__INPUT MATERIAL__.

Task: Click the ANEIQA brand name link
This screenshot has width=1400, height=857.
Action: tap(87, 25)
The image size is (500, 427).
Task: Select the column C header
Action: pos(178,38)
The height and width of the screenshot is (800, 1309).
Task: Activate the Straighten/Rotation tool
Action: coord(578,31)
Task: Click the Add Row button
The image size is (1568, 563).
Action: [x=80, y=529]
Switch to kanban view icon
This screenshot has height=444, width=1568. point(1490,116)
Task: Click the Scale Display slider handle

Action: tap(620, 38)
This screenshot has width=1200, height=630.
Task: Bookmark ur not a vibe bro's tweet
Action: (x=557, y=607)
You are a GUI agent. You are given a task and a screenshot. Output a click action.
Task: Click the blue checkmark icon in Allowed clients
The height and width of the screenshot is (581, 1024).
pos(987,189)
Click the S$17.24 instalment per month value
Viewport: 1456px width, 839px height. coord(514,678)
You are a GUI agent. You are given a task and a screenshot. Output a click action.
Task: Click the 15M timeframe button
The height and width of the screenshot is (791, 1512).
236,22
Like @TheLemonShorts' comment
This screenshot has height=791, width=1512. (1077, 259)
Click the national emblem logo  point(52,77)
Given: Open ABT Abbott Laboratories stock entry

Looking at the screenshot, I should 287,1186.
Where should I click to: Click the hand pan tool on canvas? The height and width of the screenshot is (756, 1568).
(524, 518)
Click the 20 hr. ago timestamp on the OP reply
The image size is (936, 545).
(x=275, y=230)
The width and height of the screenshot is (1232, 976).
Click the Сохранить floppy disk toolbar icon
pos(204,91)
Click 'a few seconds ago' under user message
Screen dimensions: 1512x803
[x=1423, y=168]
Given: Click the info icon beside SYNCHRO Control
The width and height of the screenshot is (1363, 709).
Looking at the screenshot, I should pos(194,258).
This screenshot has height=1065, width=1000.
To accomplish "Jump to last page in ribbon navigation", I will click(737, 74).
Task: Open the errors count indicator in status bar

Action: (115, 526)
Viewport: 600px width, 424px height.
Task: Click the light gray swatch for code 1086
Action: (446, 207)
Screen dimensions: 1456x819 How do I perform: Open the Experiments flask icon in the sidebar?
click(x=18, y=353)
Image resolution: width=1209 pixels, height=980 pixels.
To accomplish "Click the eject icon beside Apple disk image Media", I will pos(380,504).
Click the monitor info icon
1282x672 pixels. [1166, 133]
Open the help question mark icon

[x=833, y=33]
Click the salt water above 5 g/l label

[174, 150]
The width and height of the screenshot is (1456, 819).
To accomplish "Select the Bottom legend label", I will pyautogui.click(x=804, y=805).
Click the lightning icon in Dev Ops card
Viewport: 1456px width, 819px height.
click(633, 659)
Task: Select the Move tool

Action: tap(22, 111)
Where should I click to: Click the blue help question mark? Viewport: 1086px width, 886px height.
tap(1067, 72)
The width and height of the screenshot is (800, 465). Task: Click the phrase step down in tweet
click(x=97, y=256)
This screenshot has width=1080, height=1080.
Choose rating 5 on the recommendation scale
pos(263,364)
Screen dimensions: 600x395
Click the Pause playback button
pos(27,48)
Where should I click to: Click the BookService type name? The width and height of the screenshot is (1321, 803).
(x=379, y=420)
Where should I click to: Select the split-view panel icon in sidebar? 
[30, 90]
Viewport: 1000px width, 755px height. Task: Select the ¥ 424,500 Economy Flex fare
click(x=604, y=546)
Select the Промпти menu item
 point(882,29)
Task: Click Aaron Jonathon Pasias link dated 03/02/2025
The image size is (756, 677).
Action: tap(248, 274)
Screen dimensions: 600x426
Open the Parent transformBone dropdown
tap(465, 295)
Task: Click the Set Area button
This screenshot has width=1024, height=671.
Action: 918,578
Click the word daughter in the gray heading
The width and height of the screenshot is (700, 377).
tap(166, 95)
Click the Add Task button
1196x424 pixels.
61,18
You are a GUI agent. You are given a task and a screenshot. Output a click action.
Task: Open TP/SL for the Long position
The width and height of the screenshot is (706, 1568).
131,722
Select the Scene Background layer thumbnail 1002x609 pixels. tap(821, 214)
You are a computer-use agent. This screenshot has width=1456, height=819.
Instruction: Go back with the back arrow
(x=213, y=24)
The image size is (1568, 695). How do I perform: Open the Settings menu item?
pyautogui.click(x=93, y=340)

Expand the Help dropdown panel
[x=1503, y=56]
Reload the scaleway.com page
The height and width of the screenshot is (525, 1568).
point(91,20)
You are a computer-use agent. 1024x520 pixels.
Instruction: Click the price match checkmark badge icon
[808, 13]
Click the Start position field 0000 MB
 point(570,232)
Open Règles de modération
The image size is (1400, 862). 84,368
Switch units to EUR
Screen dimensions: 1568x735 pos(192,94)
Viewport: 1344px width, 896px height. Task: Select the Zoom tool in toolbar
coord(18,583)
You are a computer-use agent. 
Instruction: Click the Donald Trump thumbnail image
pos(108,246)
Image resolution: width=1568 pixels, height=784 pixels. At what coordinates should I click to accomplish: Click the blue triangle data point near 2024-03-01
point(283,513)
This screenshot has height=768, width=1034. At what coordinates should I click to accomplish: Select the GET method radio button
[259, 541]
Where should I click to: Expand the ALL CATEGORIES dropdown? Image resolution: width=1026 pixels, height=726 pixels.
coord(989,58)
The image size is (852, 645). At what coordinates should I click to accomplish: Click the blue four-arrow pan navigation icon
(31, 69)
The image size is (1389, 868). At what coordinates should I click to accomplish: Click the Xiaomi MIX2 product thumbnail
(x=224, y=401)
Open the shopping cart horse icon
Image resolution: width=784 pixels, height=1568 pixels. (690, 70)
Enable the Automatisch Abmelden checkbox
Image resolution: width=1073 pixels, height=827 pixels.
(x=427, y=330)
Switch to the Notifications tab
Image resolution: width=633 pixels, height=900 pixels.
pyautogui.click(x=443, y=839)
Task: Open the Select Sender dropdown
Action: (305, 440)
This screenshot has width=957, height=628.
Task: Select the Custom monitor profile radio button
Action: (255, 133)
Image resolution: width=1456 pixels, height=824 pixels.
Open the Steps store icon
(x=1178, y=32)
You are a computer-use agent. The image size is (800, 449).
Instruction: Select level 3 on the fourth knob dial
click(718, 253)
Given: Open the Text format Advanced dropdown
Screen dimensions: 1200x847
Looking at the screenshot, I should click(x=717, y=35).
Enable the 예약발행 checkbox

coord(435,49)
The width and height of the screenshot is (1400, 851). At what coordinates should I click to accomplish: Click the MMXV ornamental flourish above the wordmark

__EXERCISE REQUIREMENTS__.
Could you turn everything from the line containing "Reload the scaleway.com page" down to the line containing "coord(18,583)" into a JSON list of strings, one string per line, with blank lines left out?

__OUTPUT__.
[
  "Reload the scaleway.com page",
  "The height and width of the screenshot is (525, 1568).",
  "point(91,20)",
  "You are a computer-use agent. 1024x520 pixels.",
  "Instruction: Click the price match checkmark badge icon",
  "[808, 13]",
  "Click the Start position field 0000 MB",
  " point(570,232)",
  "Open Règles de modération",
  "The image size is (1400, 862). 84,368",
  "Switch units to EUR",
  "Screen dimensions: 1568x735 pos(192,94)",
  "Viewport: 1344px width, 896px height. Task: Select the Zoom tool in toolbar",
  "coord(18,583)"
]